Overall, Zgaga wrote that findings from the current study support the role of vitamin D in cancer prevention. Nevertheless, she still argued that large differences in vitamin D status can be found among any group of individuals.
“Body mass index, in addition to a range of personal, lifestyle, behavioral, environmental, dietary and genetic factors, affect vitamin D status and these together drive the heterogeneity of treatment effects primarily by determining baseline levels and the 25-hydroxyvitamin D response to supplementation,” she wrote. She also called for the consideration of “a study design that can accommodate heterogeneity of treatment effects without compromising the strength of the evidence.”

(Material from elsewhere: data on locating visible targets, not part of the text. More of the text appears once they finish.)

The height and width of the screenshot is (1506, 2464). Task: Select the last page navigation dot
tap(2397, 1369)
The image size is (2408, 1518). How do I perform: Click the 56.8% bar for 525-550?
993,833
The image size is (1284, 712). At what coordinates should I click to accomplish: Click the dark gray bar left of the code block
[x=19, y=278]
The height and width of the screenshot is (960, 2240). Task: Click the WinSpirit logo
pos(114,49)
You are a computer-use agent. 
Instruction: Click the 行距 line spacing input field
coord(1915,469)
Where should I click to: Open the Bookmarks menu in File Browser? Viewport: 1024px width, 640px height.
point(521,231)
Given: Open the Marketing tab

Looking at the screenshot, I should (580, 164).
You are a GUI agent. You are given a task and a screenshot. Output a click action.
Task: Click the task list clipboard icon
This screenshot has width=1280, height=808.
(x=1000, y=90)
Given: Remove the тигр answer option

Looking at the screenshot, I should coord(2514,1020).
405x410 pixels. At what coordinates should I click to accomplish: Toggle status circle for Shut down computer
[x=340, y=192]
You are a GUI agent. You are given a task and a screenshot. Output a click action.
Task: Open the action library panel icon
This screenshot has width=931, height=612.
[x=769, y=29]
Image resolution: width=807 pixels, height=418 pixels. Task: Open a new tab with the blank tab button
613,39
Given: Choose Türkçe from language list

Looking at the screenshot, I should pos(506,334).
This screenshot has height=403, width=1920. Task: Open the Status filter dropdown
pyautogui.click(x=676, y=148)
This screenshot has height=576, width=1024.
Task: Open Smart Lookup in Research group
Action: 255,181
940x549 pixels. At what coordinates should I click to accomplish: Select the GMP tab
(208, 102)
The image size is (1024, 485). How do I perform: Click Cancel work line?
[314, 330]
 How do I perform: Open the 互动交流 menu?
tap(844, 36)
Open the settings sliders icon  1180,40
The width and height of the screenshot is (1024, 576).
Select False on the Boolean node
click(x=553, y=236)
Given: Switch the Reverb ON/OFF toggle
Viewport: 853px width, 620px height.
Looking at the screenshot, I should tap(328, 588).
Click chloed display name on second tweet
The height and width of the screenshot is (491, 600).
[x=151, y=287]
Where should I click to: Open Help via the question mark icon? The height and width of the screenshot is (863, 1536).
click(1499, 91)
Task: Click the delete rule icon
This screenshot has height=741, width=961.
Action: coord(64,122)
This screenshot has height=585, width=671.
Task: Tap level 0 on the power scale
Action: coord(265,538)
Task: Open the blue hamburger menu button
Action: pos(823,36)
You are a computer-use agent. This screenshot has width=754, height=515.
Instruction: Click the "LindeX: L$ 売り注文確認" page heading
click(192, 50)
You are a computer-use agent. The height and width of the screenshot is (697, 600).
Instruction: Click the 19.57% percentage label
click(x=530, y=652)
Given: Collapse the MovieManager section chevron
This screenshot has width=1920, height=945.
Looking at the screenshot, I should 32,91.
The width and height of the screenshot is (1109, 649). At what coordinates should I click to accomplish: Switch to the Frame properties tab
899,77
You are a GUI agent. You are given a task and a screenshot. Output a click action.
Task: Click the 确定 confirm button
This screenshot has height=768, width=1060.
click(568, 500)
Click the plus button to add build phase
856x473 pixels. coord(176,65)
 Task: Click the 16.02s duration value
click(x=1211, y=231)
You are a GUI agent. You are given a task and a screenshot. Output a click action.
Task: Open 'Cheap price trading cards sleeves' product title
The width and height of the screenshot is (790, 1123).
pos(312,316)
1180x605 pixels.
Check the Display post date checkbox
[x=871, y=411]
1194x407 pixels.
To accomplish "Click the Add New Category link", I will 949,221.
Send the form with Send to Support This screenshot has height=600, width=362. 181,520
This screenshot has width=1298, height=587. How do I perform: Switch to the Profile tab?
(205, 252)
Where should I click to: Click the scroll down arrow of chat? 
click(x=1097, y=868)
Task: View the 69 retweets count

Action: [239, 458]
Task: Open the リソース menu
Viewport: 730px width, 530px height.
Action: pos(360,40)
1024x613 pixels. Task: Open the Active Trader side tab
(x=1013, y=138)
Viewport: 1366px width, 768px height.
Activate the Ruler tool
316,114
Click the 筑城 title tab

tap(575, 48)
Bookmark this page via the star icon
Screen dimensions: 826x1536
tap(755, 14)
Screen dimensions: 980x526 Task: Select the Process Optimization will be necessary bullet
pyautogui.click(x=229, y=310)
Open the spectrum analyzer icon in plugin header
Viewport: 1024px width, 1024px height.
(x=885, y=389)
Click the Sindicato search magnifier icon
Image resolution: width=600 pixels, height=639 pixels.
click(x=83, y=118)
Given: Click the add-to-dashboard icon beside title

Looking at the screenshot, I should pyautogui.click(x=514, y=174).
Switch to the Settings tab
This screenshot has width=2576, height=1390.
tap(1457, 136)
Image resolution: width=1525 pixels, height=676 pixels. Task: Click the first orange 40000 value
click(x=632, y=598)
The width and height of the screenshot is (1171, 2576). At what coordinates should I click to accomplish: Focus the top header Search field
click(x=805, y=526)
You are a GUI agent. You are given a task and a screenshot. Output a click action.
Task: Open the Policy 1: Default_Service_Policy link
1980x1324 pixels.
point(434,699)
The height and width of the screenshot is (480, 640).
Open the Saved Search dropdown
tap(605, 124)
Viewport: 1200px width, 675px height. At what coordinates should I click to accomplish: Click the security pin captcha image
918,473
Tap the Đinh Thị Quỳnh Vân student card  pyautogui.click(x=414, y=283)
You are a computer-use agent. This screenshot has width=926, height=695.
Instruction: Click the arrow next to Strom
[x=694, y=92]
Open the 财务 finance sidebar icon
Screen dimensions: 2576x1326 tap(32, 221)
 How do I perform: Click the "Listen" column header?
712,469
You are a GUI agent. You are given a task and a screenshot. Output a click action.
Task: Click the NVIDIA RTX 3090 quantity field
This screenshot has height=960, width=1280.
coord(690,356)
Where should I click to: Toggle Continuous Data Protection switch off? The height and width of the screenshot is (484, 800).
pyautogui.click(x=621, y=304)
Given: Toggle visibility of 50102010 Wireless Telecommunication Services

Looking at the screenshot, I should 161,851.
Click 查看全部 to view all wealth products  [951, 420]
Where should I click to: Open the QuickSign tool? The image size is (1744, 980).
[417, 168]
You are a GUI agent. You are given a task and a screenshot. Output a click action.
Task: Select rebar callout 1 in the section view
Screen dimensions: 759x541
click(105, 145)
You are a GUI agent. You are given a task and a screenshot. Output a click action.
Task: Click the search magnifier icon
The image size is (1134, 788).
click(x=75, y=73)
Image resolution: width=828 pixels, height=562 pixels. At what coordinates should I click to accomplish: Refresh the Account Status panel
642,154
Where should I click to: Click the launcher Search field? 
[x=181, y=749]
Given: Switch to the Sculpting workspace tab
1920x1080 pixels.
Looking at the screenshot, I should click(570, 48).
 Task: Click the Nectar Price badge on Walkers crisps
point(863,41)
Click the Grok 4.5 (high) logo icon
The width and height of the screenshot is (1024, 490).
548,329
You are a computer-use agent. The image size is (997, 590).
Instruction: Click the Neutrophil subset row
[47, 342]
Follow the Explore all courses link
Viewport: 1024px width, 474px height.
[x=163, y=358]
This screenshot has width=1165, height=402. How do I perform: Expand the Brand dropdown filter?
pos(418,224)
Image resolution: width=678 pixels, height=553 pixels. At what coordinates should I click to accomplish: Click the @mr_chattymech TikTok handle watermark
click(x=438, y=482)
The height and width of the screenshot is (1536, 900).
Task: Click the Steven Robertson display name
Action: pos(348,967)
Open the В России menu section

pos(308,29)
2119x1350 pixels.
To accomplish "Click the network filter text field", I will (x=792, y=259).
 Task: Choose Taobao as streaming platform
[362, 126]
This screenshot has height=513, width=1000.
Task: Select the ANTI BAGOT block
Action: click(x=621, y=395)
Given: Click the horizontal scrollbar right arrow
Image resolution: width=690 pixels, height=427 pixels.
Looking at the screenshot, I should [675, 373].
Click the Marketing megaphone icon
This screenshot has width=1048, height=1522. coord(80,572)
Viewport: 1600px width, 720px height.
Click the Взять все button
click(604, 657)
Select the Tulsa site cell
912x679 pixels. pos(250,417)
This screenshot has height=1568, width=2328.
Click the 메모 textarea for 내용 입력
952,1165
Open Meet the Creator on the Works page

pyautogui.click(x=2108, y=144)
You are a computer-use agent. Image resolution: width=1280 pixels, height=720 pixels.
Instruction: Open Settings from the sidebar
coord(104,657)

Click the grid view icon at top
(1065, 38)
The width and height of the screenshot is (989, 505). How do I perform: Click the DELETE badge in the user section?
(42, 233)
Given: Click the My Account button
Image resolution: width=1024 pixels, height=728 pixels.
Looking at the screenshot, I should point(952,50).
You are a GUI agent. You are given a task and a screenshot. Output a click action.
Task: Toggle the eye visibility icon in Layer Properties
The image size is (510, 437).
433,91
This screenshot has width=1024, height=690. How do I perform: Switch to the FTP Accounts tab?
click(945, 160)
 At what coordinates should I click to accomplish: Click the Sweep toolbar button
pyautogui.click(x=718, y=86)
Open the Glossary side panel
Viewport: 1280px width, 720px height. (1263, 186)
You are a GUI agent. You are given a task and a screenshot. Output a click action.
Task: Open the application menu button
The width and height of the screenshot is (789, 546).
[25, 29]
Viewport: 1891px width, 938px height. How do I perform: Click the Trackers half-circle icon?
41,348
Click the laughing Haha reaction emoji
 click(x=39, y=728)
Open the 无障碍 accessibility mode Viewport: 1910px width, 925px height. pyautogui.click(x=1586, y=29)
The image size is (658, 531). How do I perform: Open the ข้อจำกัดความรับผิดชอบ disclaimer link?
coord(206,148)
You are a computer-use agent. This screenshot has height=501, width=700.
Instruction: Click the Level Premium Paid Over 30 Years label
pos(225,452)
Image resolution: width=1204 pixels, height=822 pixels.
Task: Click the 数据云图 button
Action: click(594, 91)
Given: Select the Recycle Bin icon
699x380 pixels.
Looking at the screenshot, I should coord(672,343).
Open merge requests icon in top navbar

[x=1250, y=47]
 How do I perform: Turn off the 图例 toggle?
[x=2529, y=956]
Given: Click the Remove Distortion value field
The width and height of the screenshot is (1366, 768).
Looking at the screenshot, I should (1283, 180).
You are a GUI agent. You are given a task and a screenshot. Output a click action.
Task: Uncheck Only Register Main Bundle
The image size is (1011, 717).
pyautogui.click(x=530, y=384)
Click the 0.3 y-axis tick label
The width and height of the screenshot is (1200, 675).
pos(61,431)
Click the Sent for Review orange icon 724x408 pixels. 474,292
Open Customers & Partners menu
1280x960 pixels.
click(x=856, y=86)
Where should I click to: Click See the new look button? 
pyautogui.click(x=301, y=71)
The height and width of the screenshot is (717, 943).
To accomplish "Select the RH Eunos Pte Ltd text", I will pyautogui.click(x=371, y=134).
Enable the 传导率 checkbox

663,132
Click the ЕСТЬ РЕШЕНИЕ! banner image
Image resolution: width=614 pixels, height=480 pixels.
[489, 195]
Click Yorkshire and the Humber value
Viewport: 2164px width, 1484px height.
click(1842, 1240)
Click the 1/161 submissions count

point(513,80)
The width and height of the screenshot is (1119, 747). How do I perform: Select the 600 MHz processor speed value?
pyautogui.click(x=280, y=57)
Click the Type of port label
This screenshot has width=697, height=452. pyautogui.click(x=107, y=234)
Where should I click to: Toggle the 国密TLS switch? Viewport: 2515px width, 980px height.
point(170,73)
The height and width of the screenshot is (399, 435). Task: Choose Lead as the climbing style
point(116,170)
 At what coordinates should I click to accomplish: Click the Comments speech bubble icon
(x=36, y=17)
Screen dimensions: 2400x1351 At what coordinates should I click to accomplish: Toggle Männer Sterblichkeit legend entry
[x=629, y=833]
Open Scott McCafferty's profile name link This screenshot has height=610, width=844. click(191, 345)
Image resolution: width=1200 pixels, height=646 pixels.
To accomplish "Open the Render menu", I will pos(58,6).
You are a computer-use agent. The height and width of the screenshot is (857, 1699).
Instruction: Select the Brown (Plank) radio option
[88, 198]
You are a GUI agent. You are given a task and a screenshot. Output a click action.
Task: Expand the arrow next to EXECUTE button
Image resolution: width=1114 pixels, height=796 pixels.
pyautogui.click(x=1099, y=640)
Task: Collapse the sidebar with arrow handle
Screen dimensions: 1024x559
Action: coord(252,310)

Daily vitamin D3 supplementation reduced the incidence of advanced cancers across a mean follow-up of 5.3 years but only in those with a normal BMI and not in those who were overweight or obese.
The reduction in a broad range of advanced cancers seen with vitamin D3 supplementation suggests that vitamin D3 may be operating through a general rather than a site-specific mechanism.
Pam Harrison, Contributing Writer, BreakingMED™
The VITAL study was supported by a grant from the National Cancer Institute, the National Heart, Lung and Blood Institute: Office of Dietary Supplements, among others.
Chandler had no conflicts of interest to declare.
Zgaga had no conflicts of interest to disclose.